Читать «Барин Листарка» онлайн - страница 15
Александр Иванович Эртель
О, как глубока и таинственно-величава безграничная небесная даль… Каким ласковым жаром и какой невозмутимой тишиною веет от нее… Трепещут ли под напором ветра гибкие ракиты, слабым ли шепотом отзывается трава тому ветру, звенят ли мягкие и упругие речные волны, ударяясь о берег, гудят ли заботливыо пчелы и бисерными переливами рокочет соловьиная песня, плачет ли кукушка и заунывно жалуется горлинка — необъятная высь вечно безучастна и вечно безмолвна.
Но берегитесь вникать в смысл этого безучастия и этого безмолвия. Не отравляйте красоты. Отрешитесь от мысли, едко разъедающей душу. Раскройте эту душу одной только мирной и тихой красоте и одной только этой красоте бесхитростно внимайте… Смотрите на синеву небесную, прозрачным морем повисшую над вами. Смотрите на это пышное и круглое облако, с торжественной тихостью плывущее по этому морю… Смотрите и любуйтесь. Вон острые и блестящие листья ракиты яркою зеленью вырезались, на лазурном фоне неба и слабо волнуются, колеблемые легким ветром… Вон бледный тополь задумчиво лепечет жесткими листьями своими и ослепительно заворачивает их серебристую подкладку в упор этому ветру… Вон молодая береза, радостная и ясная, как невеста, дрожит, и трепещет, и сверкает на солнце… Глядите и любуйтесь. Глядите, как светлы и нарядны эти яблони, подобно гигантским букетам украшающие сад и как бы живущие, как бы ощущающие негу своего существования… Глядите, как хорош этот частый, темно-сизый вишенник, притаившийся под густым навесом цветов и твердых темно-зеленых листочков…
— Вот вы говорите — дворянство, — внезапно заговорил Аристарх Алексеич, и заговорил почти ласковым тоном, ибо и его дубовые нервы разнежились прелестью сада, — дворянство, могу вам сообщить, попитало. Где теперь дворянство, позвольте вас спросить? — Он задумался и затем добавил с грустью: — Нет теперь дворянства, сударь мой…
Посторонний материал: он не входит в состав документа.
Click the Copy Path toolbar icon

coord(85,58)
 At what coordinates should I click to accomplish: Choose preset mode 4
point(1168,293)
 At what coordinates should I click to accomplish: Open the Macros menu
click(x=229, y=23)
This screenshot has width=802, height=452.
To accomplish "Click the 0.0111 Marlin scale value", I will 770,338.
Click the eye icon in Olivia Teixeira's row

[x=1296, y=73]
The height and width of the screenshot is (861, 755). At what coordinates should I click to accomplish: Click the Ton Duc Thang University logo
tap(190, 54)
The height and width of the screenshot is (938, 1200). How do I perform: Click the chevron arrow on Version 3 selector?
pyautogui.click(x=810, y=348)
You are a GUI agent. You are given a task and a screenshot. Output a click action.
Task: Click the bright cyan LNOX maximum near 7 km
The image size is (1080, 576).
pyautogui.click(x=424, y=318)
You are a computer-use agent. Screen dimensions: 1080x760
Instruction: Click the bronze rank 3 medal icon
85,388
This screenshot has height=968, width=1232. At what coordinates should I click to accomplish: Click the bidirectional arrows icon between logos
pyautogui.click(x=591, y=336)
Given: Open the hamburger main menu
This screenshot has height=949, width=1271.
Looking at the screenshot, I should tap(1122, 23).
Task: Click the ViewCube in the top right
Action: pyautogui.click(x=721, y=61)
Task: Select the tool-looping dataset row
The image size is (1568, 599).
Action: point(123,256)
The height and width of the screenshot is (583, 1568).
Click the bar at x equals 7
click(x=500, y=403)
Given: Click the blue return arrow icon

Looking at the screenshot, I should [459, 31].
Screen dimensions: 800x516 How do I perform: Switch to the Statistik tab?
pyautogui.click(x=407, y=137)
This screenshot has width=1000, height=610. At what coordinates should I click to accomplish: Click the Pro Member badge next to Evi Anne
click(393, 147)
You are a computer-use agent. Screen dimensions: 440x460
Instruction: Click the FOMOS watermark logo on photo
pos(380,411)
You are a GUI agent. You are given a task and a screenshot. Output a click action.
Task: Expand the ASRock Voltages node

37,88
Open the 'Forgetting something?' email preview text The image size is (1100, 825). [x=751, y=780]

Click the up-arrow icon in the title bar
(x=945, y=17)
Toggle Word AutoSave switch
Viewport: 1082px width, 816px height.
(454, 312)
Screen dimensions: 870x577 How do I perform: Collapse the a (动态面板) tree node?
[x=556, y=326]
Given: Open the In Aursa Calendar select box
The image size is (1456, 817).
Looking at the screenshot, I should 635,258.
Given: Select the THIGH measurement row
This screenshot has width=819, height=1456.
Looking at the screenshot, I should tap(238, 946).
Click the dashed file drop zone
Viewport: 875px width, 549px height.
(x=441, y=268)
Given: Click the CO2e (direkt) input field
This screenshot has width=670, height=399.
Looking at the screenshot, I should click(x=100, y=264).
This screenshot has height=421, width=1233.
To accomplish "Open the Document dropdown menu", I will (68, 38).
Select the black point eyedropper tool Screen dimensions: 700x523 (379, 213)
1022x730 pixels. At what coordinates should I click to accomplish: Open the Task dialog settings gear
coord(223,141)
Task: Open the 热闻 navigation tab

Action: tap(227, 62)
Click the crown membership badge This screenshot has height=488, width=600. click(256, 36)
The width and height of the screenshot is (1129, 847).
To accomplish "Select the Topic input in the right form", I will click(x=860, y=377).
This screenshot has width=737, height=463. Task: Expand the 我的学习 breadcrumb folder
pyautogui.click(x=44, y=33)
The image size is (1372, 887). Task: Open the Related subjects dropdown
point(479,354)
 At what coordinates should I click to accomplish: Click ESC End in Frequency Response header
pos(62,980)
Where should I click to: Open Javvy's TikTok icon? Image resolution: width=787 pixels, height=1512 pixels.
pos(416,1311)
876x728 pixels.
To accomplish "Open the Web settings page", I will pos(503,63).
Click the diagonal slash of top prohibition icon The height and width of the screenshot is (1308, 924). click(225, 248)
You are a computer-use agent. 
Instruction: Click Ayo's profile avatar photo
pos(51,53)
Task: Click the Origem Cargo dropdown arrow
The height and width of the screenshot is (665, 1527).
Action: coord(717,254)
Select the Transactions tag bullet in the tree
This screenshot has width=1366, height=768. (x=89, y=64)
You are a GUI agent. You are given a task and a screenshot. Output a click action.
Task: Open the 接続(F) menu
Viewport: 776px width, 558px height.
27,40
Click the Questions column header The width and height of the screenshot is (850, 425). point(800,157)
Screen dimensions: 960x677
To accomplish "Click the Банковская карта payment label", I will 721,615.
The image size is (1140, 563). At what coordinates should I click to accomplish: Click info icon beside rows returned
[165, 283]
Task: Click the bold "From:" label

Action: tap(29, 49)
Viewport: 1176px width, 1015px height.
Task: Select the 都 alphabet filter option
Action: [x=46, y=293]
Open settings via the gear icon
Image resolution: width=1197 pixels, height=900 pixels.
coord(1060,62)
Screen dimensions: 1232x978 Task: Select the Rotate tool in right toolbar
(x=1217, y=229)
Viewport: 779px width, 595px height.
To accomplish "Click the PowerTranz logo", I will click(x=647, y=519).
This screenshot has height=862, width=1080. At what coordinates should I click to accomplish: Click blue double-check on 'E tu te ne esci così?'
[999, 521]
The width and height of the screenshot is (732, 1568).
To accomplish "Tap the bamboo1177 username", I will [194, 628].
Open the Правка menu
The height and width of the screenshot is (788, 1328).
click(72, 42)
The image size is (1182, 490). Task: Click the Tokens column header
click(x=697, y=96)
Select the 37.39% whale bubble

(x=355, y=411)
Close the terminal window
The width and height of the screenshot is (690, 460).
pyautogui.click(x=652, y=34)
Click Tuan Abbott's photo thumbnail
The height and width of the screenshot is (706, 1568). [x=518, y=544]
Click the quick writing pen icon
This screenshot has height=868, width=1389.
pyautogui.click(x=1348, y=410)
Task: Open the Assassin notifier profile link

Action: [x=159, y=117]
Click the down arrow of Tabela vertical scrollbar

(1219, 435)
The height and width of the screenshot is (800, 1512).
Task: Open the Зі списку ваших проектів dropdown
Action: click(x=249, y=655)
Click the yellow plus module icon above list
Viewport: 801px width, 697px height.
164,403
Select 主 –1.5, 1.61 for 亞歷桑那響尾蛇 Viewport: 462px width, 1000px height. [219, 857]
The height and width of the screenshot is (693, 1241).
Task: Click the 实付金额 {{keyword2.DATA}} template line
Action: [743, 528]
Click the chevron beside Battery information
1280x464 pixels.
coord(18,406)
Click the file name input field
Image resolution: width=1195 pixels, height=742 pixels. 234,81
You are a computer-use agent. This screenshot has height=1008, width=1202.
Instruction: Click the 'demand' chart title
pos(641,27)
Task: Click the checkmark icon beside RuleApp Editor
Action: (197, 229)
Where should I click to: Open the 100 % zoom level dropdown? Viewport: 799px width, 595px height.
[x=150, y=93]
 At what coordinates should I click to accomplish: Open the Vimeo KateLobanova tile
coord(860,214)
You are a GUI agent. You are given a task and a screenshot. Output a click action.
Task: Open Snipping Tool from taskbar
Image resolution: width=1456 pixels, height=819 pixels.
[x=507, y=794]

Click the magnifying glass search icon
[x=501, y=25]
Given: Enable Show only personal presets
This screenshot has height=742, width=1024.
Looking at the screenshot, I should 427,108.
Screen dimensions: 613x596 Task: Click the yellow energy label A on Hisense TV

Соловей разразился бойкой и раскатистой руладой. Мы помолчали, послушали, и господин Тетерькин опять заговорил:
— Катай-Валяев, помню… Вина, повар, музыканты… Можете себе вообразить: тридцать человек музыкантов!.. И все сгинуло… В приятных отношениях был я с этим домом… То было дворянство. Представьте, рысаки были: львы, смею доложить… А сады, а парки, а оранжереи… Все прахом пошло!.. Борзых вспомню, гончих… Где все девалось, позвольте спросить? Господин Тетерькин даже с каким-то испугом вперил в меня глаза свои, но скоро оправился, махнул рукою и с какой-то тихою печалью воскликнул: Измельчал, сударь мой, наш брат дворянин, опаскудился, смею вам доложить, с мужичишками съякшался, хаму душу свою запродал… И сгинет, весь сгинет…
Он поник головою и задумался.
— Теперь еду я по селам. Там дом, там усадьба… Да ведь какой дом, какая усадьба, могу вам сообщить! Дом с иголочки, усадьба — полная чаша… Чей дом? — «Епифана Елдакимова». — Чья усадьба? — «Малахвея Евстигнеева…» — Тьфу!.. Кабатчики, шибаи, кошкодеры — в люди полезли… Брюхо растят, волосы маслом мажут, анафемы, в лице — румяны, одеты — чертом… А-ах ты… (Тетерькин крупно ругнулся.) Тоска и горе. Горе, могу вам сообщить, Николай Васильевич. Перенесть не могу. Мутит, сударь мой. Десять лет в храм не езжу-с! — Не могу, не выношу. Зазнались, сударь мой. Барина знать не хотят, шапок не ломают, подлецы… Какой-нибудь Малафейка-кабатчик рожу воротит, к амвону, бестия, лезет, просвиру ему, ракалии, на тарелке выносят. Не могу-с, сударь мой! Я дворянином жил, дворянином помру. Это могу вам сообщить. Что мне? — позвольте вас спросить… Именье? — есть… Людей, которых вижу? — уважают… Церковь — ежели? — бог с ней. Я спокоен. Я чист, сударь мой, Малафейкиной рожи пакостной я не вижу, спесь его хамская у меня за глазами… Спесивься, анафема!